═══ Records for this task ═══
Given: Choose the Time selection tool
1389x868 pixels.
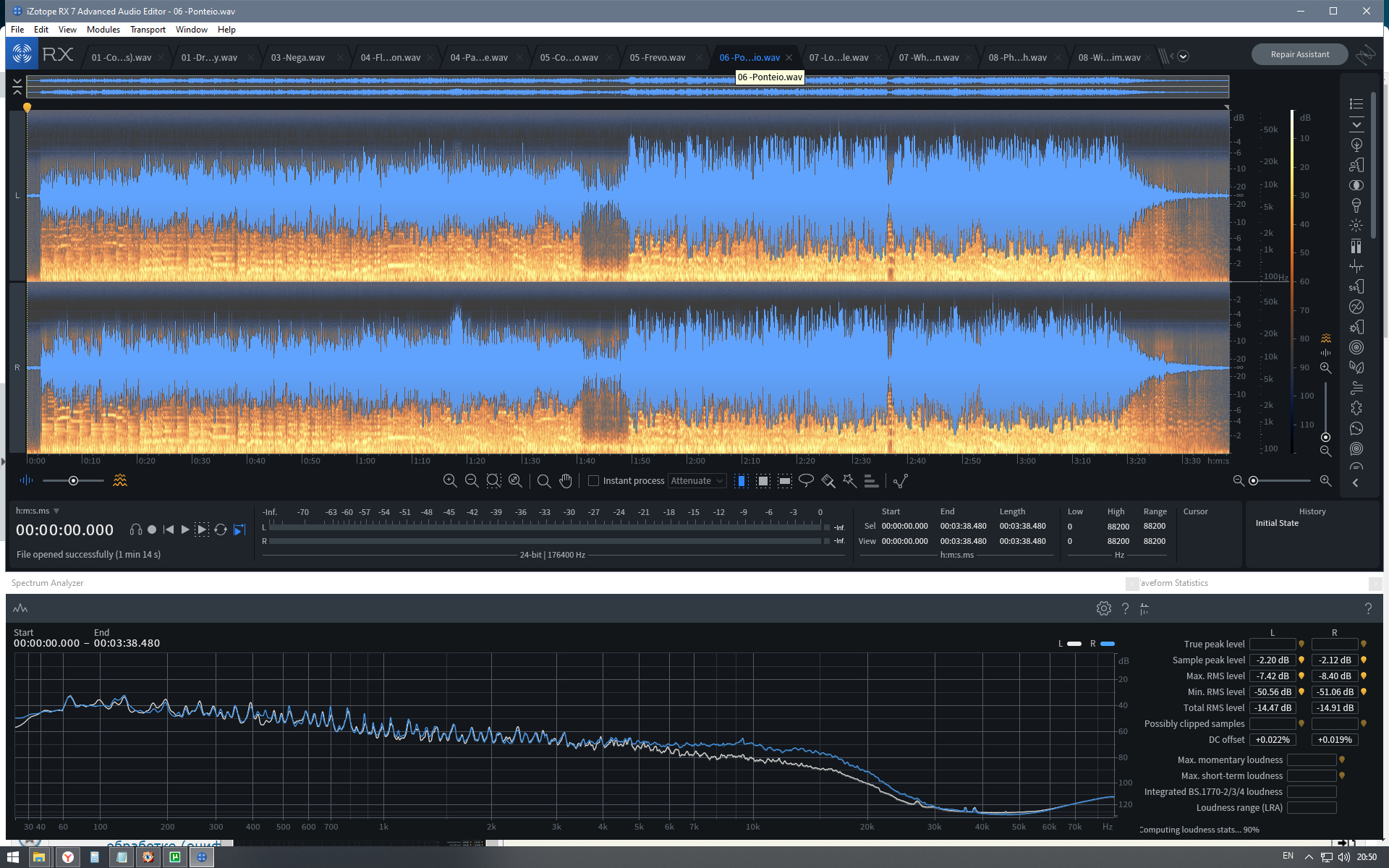Looking at the screenshot, I should pyautogui.click(x=742, y=481).
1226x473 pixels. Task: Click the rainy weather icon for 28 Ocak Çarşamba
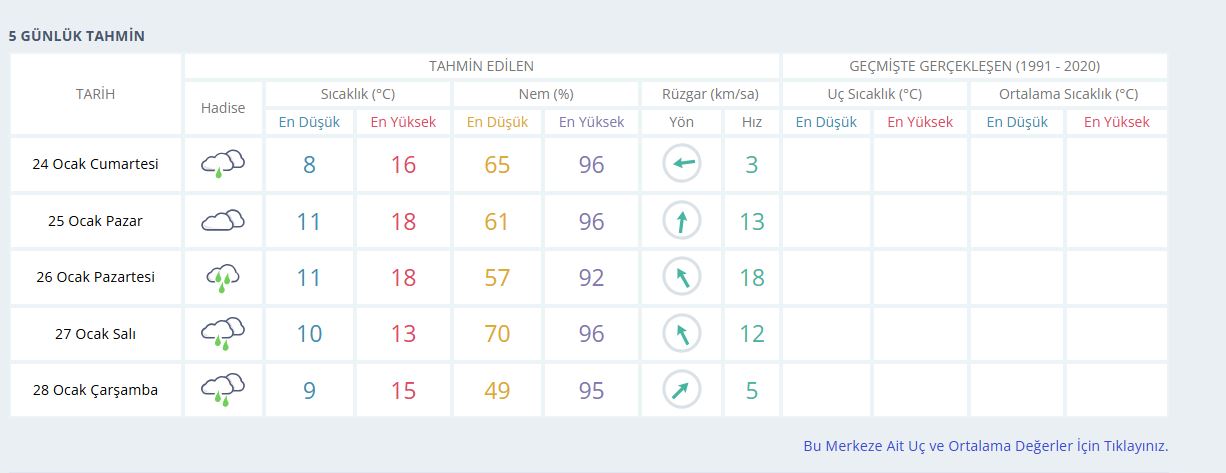point(223,390)
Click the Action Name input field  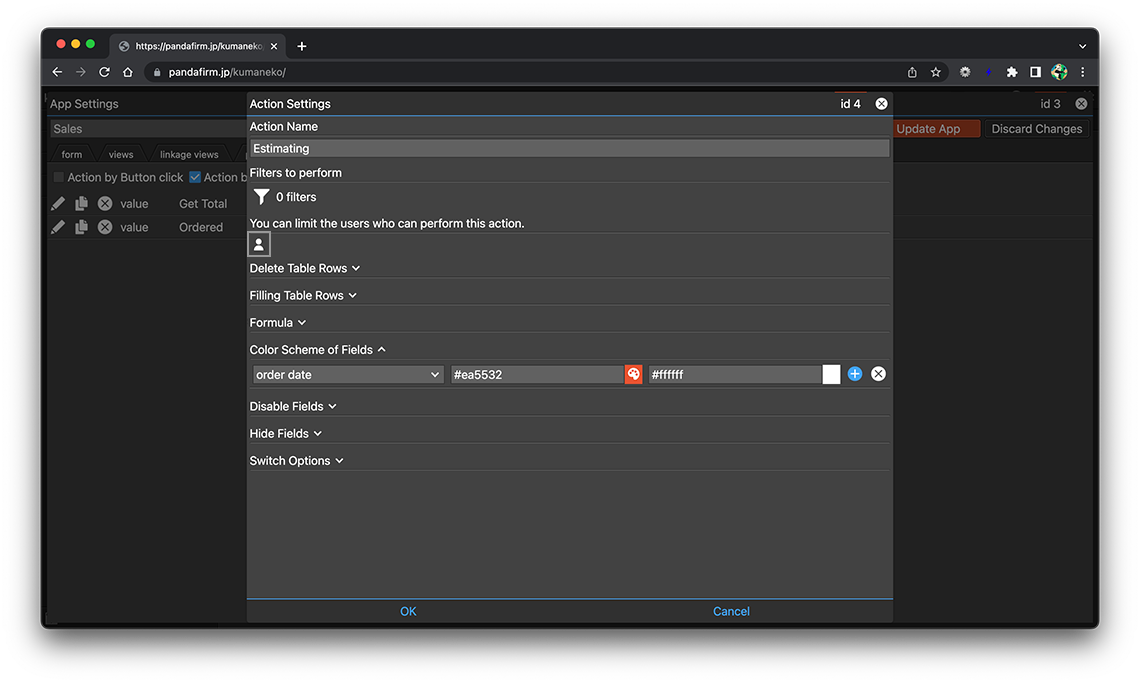(x=569, y=148)
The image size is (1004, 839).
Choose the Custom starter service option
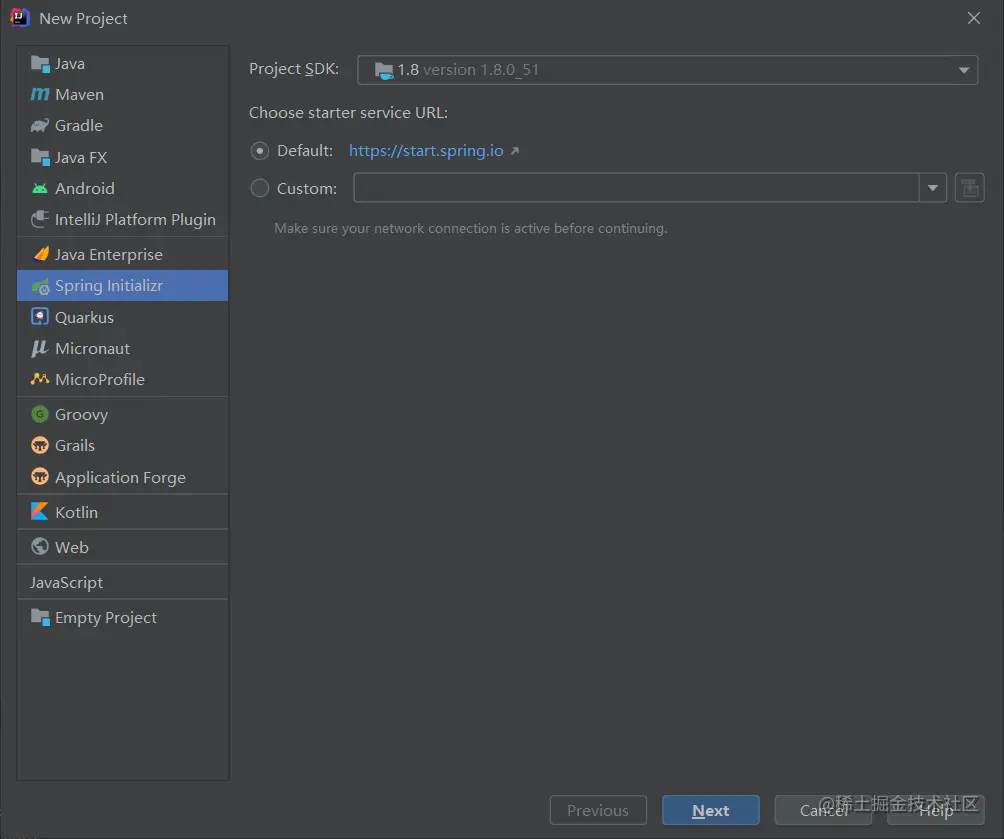[260, 187]
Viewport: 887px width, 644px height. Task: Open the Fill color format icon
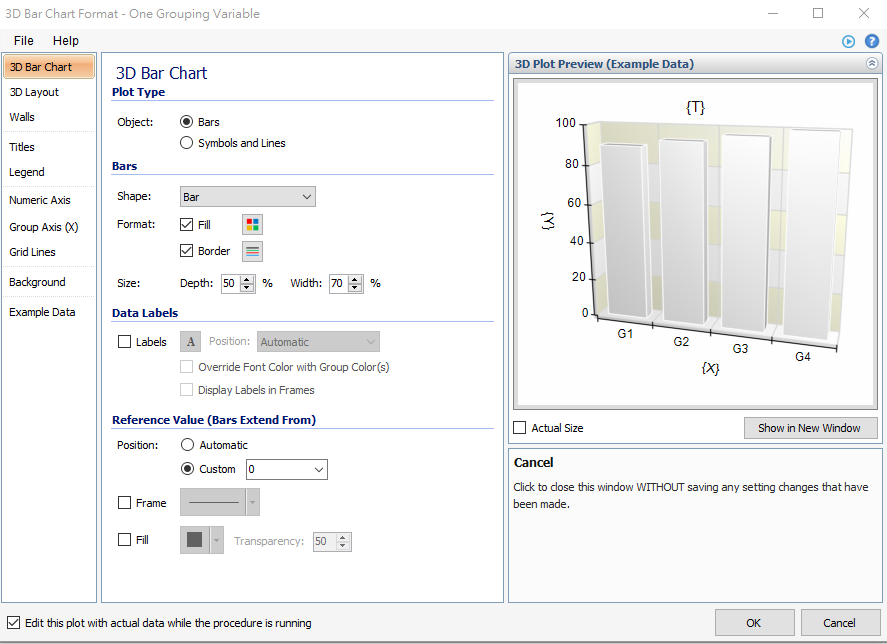[252, 225]
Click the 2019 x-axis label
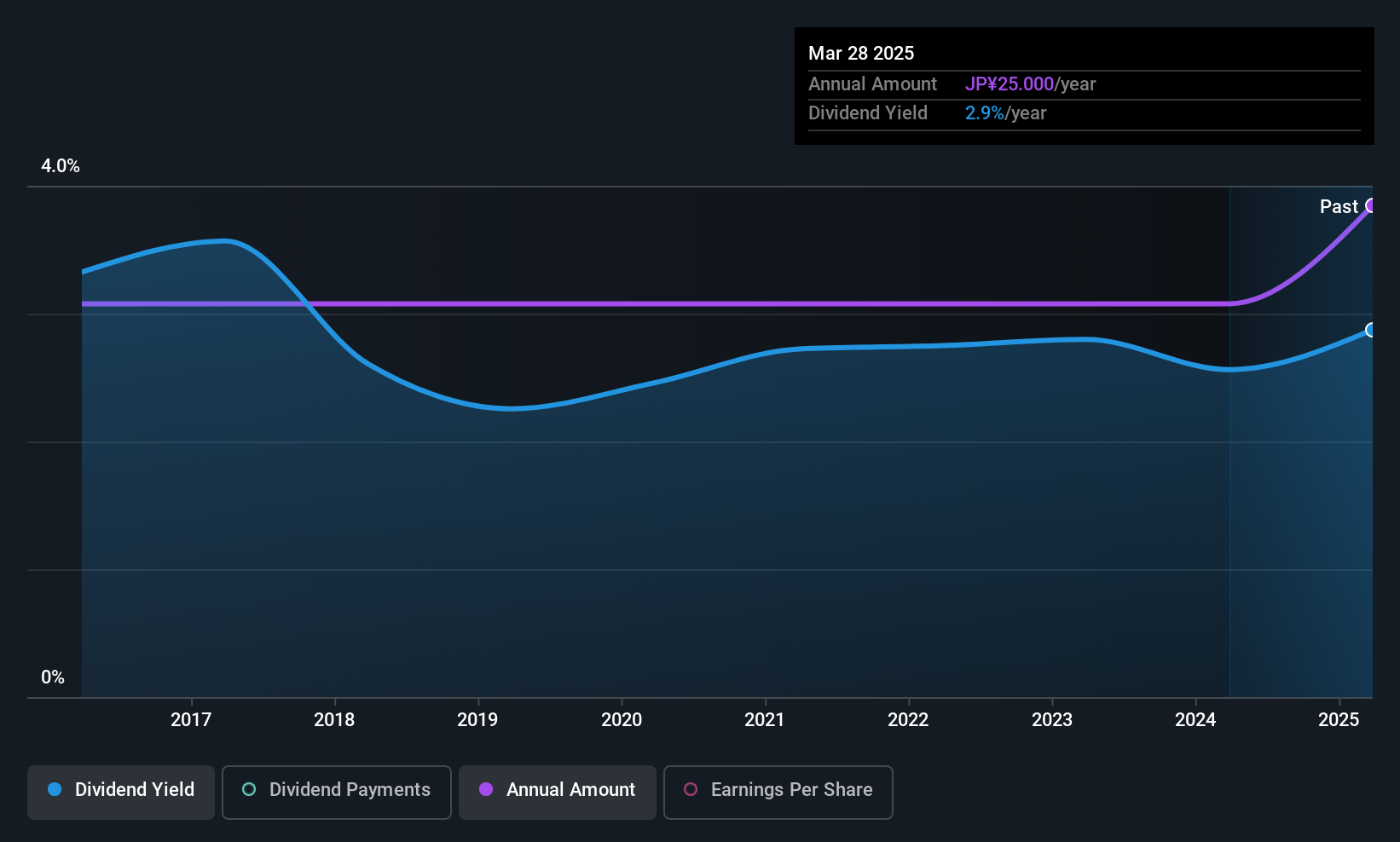The height and width of the screenshot is (842, 1400). pos(477,719)
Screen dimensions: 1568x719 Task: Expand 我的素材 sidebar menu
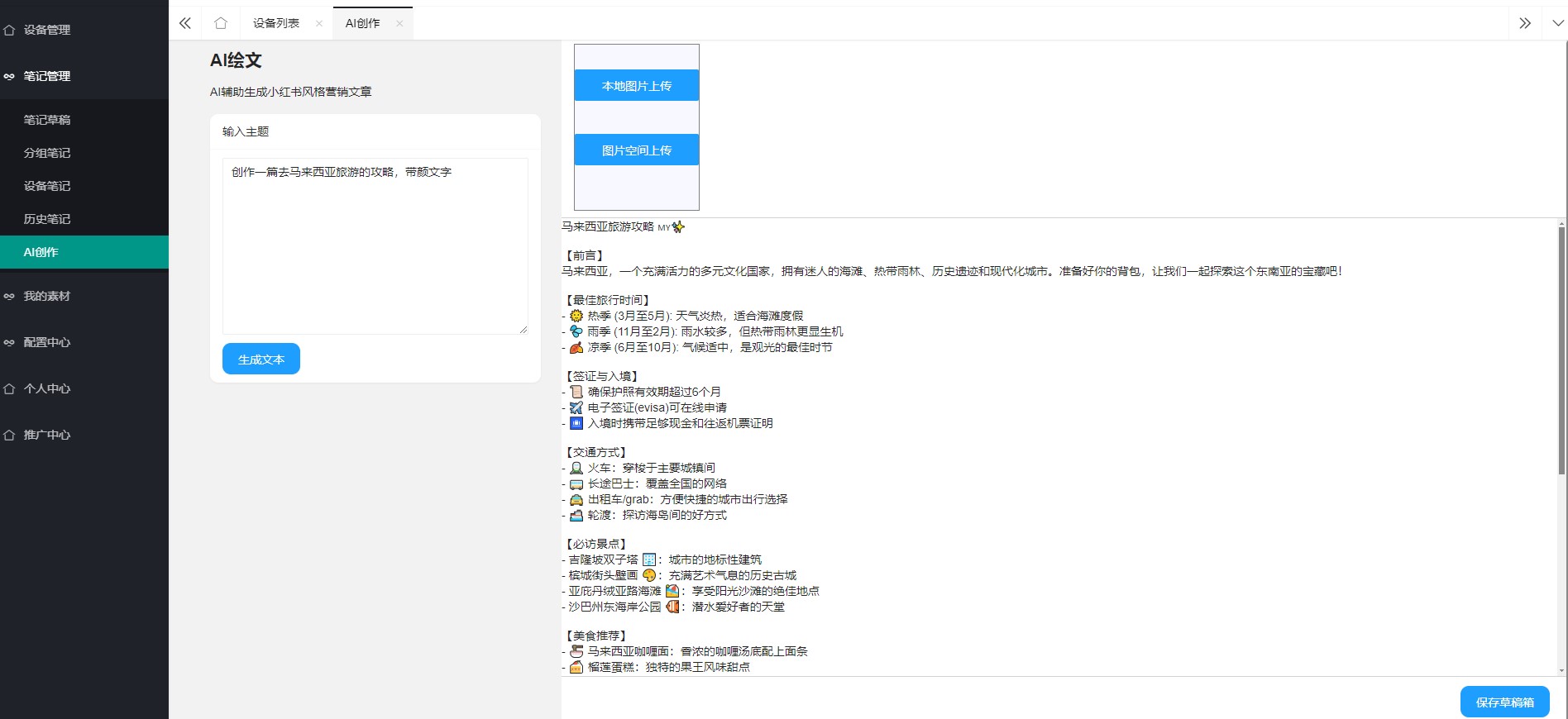[47, 296]
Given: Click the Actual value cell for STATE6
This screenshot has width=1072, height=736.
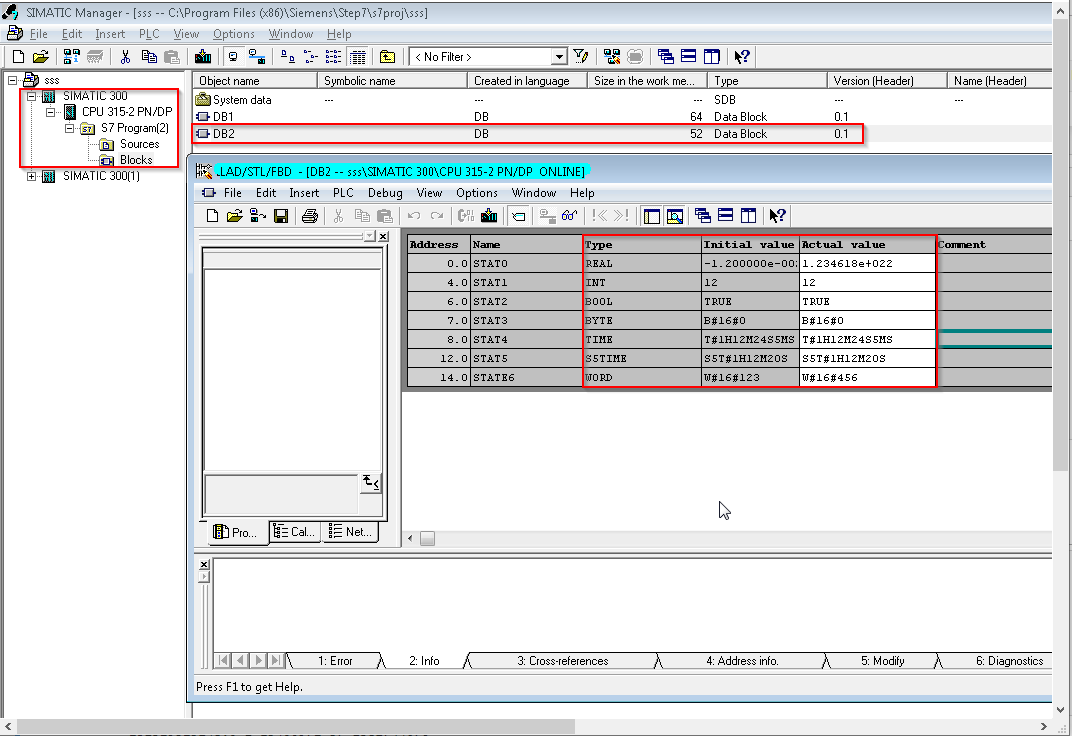Looking at the screenshot, I should pyautogui.click(x=866, y=377).
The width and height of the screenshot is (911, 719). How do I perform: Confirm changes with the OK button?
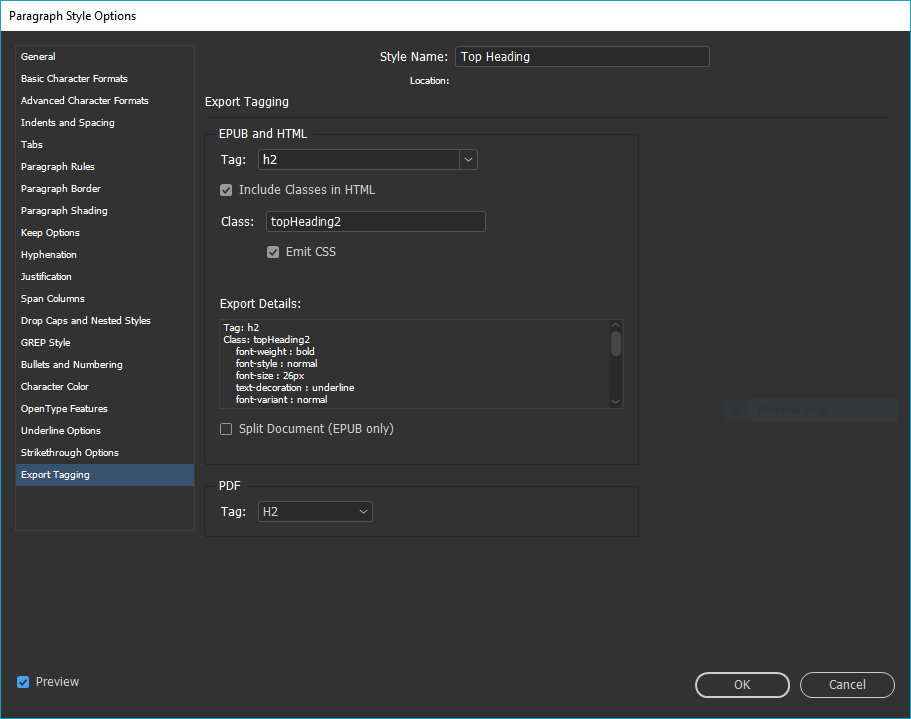click(x=741, y=685)
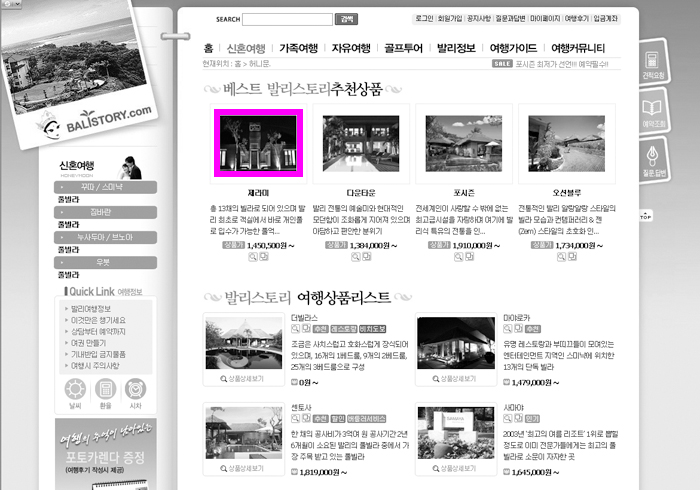700x490 pixels.
Task: Open the exchange rate (환율) calculator icon
Action: coord(106,392)
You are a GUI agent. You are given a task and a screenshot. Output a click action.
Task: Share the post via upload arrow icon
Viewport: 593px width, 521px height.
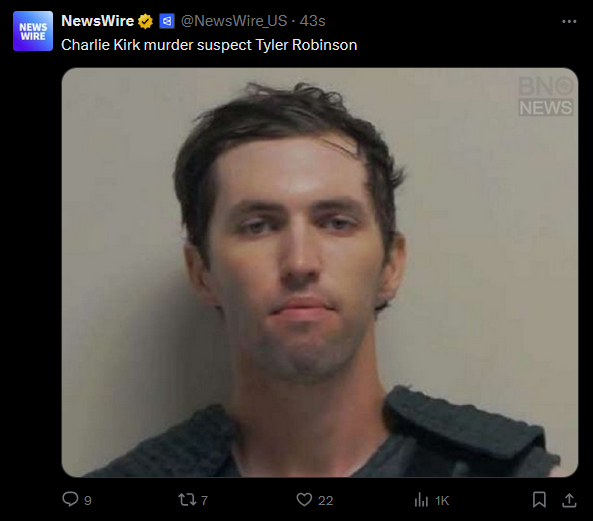[x=569, y=500]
═══
## Goal of the exercise
Write out the records word for word, from the line containing "Viewport: 887px width, 644px" through the end of the records, including both of those lines, and leave out the pictures.

## Written answer
Viewport: 887px width, 644px height. Task: Open the Fill color format icon
[252, 225]
Click the 2019 x-axis label
The height and width of the screenshot is (842, 1400). pos(477,719)
Screen dimensions: 1568x719 Task: Expand 我的素材 sidebar menu
[47, 296]
Given: Click the Actual value cell for STATE6
This screenshot has width=1072, height=736.
Looking at the screenshot, I should pyautogui.click(x=866, y=377).
The width and height of the screenshot is (911, 719). How do I perform: Confirm changes with the OK button?
click(x=741, y=685)
700x490 pixels.
Task: Open the exchange rate (환율) calculator icon
Action: coord(106,392)
You are a GUI agent. You are given a task and a screenshot. Output a click action.
Task: Share the post via upload arrow icon
Viewport: 593px width, 521px height.
[x=569, y=500]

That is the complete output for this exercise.